- [INSTRUCTIONS FOR THE TASK]
Within the material below, transcribe exactly the lines from the one holding "Life Style (623, 1170)" through the one holding "The Future Of Possible (710, 762)", keeping both ends and skipping the rest.

- [SUPPLIED MATERIAL]
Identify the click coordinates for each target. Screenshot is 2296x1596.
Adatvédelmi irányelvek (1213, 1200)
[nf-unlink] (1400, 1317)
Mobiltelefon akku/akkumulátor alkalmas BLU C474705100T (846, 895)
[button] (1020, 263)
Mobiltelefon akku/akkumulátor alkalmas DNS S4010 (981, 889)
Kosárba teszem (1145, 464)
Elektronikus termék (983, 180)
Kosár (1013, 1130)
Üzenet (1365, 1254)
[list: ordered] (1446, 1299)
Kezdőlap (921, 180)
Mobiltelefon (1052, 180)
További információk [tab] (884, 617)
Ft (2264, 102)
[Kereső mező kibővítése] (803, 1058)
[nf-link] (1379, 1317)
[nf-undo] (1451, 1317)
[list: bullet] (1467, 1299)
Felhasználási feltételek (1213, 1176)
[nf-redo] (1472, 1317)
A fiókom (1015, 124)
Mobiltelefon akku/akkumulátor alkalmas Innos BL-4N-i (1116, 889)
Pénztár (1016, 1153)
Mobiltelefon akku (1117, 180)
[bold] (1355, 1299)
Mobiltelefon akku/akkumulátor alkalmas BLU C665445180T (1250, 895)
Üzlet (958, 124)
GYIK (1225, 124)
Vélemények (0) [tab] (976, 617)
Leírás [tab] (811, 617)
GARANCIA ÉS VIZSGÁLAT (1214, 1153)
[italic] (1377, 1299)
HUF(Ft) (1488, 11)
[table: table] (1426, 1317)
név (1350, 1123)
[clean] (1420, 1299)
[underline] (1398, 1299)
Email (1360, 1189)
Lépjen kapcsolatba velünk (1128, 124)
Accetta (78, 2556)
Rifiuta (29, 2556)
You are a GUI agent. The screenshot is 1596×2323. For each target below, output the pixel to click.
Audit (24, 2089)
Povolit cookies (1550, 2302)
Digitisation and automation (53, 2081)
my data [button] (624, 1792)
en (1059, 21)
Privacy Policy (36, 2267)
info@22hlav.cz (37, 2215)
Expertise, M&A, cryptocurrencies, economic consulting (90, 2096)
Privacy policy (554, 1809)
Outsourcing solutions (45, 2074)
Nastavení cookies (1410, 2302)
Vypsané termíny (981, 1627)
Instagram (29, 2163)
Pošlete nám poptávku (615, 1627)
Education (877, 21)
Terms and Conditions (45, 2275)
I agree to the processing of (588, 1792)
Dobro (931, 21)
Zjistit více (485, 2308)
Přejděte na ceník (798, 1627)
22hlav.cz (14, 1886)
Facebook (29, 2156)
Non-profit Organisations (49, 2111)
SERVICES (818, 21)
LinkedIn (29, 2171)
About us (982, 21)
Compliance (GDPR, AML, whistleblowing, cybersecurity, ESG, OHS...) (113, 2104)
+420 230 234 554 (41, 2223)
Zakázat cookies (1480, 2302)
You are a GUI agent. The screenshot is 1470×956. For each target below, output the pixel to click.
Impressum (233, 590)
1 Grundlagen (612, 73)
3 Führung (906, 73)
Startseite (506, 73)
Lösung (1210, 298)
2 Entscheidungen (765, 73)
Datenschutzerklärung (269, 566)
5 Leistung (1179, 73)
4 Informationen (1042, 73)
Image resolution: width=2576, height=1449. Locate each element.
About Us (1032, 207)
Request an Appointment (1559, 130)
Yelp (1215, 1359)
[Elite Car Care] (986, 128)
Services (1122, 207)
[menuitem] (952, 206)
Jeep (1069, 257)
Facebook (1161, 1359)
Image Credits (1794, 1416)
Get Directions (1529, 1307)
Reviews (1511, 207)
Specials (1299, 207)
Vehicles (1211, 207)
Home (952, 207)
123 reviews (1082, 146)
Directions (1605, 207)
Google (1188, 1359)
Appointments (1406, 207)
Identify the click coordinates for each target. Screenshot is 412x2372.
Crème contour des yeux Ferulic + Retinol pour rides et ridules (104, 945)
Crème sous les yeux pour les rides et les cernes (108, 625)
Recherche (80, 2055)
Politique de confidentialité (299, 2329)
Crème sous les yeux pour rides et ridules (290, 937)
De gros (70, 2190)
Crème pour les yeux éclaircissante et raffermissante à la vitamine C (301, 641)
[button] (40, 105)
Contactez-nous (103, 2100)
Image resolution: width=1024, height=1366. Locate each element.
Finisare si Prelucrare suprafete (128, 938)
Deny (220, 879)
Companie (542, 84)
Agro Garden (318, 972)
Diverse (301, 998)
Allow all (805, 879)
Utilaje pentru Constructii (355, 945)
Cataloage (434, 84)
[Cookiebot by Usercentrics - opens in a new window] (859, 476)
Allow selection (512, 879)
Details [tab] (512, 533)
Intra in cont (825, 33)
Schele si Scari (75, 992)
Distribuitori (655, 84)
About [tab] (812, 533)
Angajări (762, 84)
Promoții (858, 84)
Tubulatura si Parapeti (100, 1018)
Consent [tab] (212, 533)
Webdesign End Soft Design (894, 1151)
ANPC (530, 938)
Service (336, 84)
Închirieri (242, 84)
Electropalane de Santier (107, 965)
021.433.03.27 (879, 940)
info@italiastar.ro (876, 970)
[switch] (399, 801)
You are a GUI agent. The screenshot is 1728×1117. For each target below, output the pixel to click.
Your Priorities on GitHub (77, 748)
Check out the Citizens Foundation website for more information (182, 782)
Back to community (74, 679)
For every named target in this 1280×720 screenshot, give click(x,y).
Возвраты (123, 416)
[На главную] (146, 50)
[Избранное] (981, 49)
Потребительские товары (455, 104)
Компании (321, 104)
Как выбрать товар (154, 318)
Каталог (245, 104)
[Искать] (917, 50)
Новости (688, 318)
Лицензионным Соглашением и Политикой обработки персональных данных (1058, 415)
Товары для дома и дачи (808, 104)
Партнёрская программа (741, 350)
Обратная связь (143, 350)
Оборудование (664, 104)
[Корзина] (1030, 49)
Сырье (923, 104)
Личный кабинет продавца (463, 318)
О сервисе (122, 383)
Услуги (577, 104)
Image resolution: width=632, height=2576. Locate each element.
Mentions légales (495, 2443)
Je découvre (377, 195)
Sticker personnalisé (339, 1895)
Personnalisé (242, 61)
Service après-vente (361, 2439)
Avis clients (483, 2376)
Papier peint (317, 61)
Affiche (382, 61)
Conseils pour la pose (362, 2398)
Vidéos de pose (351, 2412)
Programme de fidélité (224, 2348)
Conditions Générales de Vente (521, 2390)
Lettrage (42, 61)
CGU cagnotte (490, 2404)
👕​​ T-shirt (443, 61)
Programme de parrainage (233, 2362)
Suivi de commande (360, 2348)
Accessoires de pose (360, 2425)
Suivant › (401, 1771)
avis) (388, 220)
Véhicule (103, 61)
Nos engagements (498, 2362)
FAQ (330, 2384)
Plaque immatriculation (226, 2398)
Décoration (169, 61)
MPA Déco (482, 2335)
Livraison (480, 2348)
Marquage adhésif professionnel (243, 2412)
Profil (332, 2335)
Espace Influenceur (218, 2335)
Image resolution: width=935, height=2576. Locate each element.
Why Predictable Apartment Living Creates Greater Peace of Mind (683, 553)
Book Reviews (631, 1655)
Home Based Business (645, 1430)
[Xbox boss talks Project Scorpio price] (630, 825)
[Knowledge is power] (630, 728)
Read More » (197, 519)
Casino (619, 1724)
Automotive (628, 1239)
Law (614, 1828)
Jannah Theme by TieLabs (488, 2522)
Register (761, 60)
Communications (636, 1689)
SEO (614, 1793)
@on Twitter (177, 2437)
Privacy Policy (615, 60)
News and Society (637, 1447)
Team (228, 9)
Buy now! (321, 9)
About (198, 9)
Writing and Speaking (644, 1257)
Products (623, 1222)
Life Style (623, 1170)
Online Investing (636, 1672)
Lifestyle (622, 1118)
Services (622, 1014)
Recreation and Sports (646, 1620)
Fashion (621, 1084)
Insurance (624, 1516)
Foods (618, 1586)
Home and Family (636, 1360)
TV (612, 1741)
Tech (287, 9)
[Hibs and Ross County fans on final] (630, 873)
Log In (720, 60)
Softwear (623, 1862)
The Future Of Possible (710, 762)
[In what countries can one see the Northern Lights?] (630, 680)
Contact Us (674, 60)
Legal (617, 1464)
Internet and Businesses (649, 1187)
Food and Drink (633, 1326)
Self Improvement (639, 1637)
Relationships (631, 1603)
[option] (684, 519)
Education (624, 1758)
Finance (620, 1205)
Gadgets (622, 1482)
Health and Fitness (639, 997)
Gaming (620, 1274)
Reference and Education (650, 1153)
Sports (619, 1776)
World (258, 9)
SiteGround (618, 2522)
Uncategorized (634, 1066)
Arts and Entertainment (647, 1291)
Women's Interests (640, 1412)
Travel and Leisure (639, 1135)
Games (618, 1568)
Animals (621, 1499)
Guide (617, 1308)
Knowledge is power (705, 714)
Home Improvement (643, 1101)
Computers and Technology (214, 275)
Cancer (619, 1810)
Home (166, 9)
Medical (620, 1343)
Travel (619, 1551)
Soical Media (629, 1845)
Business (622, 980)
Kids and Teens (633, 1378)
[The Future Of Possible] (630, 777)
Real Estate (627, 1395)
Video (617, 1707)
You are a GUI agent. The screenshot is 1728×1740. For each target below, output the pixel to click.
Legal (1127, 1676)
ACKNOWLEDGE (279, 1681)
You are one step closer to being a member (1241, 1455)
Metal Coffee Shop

- [ANSWER TO THE EXERCISE]
Life Style (623, 1170)
Online Investing (636, 1672)
Lifestyle (622, 1118)
Services (622, 1014)
Recreation and Sports (646, 1620)
Fashion (621, 1084)
Insurance (624, 1516)
Foods (618, 1586)
Home and Family (636, 1360)
TV (612, 1741)
Tech (287, 9)
[Hibs and Ross County fans on final] (630, 873)
Log In (720, 60)
Softwear (623, 1862)
The Future Of Possible (710, 762)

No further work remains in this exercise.